Information Security GRC Manager

Oliver James has partnered with a industry leader who are currently looking for a Information Security GRC Manager to join the team.

Experience Required:

• Lead information security governance, risk, and compliance efforts, drawing on solid management experience.

• Apply deep knowledge of key security frameworks and regulations (ISO 27001, NIST, GDPR) to guide compliance.

• Develop and implement risk assessments and mitigation plans to address identified threats.

• Create clear documentation and reports, including audits, assessments, and gap analyses.

• Oversee compliance with standards such as ISO 27001 and PCI-DSS, ensuring ongoing monitoring and delivery.

• Communicate effectively with stakeholders at all levels, translating complex security concepts into business terms.

• Stay informed on legal and regulatory requirements relevant to security, particularly in the housing sector.

• Establish and maintain effective policies, standards, and controls for managing information security.

• Build strong relationships with senior leaders and support a security-first culture across the business.

Responsibilities:

• Own and maintain the information security governance and risk frameworks.

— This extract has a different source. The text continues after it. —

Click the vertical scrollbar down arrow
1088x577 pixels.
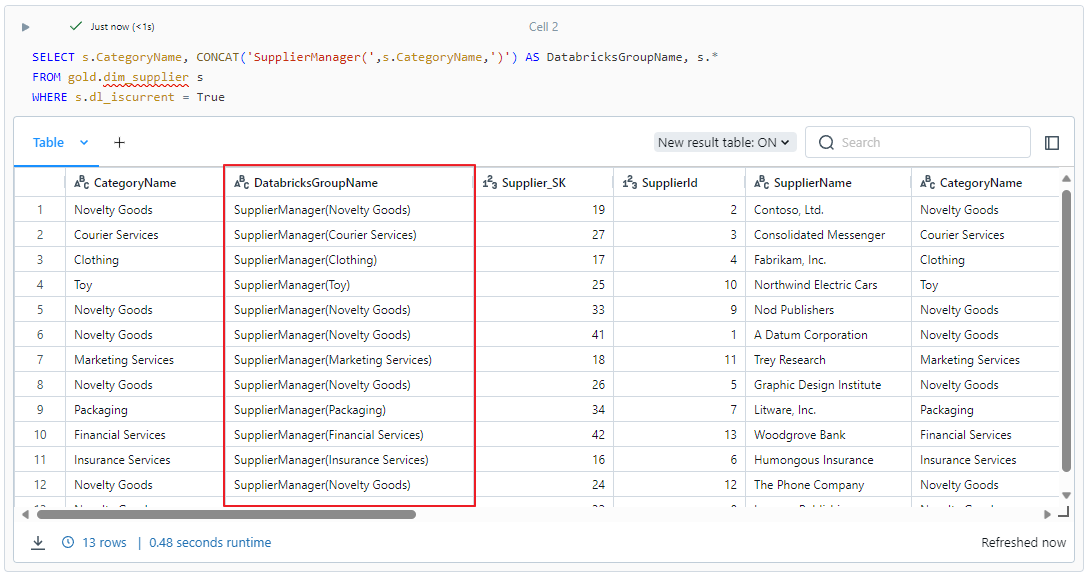pos(1066,495)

• Define and track KPIs to measure how well security controls are performing.

• Assess security risks and implement action plans to manage and reduce them.

• Lead both internal and external security audits.

• Evaluate the effectiveness of security measures across suppliers, systems, and products.

• Communicate security policies, standards, and regulatory requirements across the business.

• Support budgeting, procurement, and tender processes with security input.